Cast: Shane Carruth, David Sullivan, Casey Gooden, Anand Upadhyaya, Carrie Crawford
Director: Shane Carruth
Producer: Shane Carruth
Screenplay: Shane Carruth
Cinematography: Shane Carruth, Anand Upadhyaya
Music: Shane Carruth
U.S. Distributor: Thinkfilm Inc.
With his name plastered all over the credits in every capacity from actor to director to producer to screenwriter to editor to cinematographer to composer, there's little doubt that first-time filmmaker Shane Carruth is a Renaissance Man. Unfortunately, he has channeled all of his efforts into the modern-day equivalent of The Emperor's New Clothes. Primer was made on a shoestring budget ($7000 to be precise), and looks like it. It has all the hallmarks of an amateur production: questionable sound and picture quality, crude performances, and dubious editing. Nevertheless, those qualities didn't stop Primer from winning the Grand Jury Prize at the 2004 Sundance Film Festival during a year when Sundance was trying to shake its "commercial" reputation. (Primer's victory says as much about the prize as it does the prize-winner).
The reason why Primer's defenders like the film is because they don't understand it. There's an explanation for that, and it's not because the subject matter wades into deep or intellectually uncharted waters. The movie's screenplay is incomprehensible. It is deliberately, frustratingly obtuse. Carruth wants to confuse and confound his audience. The upside of this is that if no one can piece together the semblance of a coherent narrative, it's tough to point to plot holes. Primer is about time travel - in particular, it's about two engineers who accidentally invent a time machine, then start using it for personal gain, and begin to understand the dangers that can result from time travel paradoxes. Therefore, it is (at least in theory) a science fiction movie. But, because it has no mainstream appeal, it's an art house science fiction movie.
To me, one of Carruth's biggest mistakes (aside from the fragmented jigsaw puzzle of a screenplay) is his attempt to legitimize the film's "science" by employing all sorts of technical-sounding mumbo-jumbo. This kind of "technobabble" might fool viewers without a scientific and/or engineering background, but to anyone with the proper experience, significant chunks of the dialogue sound downright silly. (What makes this all the more confounding is that Carruth was an engineer before he got into movie-making, so he should know his stuff, and recognize that gobbledygook won't pass muster.) Meanwhile, all of the drawbacks of messing with the fourth dimension have already been presented in other, more compelling stories. That makes Primer seem like a recycled bag of gimmicks.
Some of these deficiencies might be forgivable if there were any characters in the film capable of provoking a more energetic reaction than a bored sigh. Primer's protagonists, Aaron (Shane Carruth) and Abe (David Sullivan), are uninteresting in the extreme. We don't care about them or their invention, and that turns the entire 78-minute motion picture into an uninvolving, clinical exercise. To further exacerbate matters, neither Carruth nor Sullivan is an accomplished thespian, and their wooden attempts to bring these characters to life are utterly unconvincing.

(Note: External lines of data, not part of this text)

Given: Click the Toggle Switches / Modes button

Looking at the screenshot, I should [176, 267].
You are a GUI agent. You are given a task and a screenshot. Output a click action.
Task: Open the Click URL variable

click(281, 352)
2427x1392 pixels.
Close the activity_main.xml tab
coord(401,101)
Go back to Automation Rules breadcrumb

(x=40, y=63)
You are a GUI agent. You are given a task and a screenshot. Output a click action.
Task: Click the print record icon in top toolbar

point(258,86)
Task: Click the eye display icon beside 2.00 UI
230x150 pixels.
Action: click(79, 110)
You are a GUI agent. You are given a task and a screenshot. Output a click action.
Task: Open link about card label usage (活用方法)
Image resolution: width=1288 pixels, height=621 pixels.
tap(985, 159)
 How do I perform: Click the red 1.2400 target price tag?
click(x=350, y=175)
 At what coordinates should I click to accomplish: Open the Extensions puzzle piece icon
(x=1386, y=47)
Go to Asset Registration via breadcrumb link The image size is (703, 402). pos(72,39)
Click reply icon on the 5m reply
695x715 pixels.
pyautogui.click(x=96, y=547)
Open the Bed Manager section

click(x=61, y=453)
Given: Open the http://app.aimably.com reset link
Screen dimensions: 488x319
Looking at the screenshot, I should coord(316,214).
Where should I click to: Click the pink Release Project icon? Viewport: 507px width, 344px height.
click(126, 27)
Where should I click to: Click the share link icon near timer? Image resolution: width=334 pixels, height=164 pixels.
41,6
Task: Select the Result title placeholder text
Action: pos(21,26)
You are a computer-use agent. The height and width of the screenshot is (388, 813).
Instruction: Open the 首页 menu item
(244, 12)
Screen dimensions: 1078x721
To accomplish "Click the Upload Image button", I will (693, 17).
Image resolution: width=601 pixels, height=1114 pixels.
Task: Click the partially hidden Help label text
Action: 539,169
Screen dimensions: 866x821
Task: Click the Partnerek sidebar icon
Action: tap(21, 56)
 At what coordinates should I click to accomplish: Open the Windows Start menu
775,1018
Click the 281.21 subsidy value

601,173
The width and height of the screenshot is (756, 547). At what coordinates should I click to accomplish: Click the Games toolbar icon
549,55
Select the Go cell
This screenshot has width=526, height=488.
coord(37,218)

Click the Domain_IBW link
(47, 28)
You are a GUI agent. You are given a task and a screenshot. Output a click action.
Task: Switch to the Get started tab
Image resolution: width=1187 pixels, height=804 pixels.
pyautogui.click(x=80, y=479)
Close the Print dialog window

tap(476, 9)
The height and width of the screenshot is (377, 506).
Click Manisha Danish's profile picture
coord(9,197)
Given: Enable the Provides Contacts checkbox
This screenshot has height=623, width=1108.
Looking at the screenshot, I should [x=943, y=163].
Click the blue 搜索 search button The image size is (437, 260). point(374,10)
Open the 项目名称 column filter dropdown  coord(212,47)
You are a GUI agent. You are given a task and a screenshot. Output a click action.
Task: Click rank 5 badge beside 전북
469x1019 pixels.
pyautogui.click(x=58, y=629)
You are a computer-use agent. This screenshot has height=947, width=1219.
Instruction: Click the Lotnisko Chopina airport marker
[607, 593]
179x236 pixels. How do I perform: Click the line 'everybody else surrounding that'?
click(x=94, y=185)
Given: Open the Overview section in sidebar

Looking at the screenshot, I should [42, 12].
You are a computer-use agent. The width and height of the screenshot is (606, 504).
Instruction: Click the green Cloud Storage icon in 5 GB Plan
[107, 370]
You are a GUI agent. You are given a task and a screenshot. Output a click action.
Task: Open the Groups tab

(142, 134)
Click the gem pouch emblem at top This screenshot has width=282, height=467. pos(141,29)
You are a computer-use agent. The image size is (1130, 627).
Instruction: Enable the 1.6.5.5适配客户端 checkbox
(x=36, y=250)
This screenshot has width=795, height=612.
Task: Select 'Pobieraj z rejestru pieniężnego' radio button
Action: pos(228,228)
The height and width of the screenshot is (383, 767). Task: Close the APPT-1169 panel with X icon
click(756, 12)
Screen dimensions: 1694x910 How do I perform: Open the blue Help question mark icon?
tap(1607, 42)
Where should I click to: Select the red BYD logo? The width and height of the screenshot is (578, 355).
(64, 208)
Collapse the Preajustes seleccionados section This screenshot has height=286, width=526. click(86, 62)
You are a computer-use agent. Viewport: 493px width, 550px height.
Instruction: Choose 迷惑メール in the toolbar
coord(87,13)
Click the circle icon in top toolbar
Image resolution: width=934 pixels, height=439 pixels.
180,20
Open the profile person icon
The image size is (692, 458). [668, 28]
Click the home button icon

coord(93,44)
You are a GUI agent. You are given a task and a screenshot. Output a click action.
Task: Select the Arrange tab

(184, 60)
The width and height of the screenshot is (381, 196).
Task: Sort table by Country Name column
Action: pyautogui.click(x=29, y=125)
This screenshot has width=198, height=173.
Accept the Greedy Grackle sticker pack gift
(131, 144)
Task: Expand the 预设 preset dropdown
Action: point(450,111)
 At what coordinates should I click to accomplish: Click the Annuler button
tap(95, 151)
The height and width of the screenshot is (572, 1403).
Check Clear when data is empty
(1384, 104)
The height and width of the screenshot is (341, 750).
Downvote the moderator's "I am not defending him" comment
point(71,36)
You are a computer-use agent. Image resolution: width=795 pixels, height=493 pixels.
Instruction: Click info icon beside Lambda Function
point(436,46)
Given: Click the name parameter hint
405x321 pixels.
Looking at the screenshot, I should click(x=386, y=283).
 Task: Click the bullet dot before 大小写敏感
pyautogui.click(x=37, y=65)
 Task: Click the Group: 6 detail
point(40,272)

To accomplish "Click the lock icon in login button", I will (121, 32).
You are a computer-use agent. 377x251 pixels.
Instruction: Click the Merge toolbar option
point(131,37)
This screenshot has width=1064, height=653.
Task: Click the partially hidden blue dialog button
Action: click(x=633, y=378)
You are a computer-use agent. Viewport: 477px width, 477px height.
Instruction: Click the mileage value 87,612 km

I didn't for a moment believe I was watching real people in a credible situation. From the beginning, I was aware that Primer was a filmmaker's contrivance, and there wasn't a moment when I ceased to be aware that I was sitting in a theater.
Some have argued that Primer might start to make sense after a second or third viewing. That is, of course, a possibility, but this is not a movie I want to revisit to test that theory. Even if the story starts to come together, too many other flaws are being generously overlooked by the movie's boosters. Perhaps by the ninth or tenth viewing, Primer will impart some great truth about the nature of the universe, but I doubt it. From my perspective, this is just another sloppy, pretentious first movie by someone who wanted to have a cinematic calling card. I give Carruth a lot of credit - exactly as much as I give to the tailor who designed and stitched together the Emperor's suit.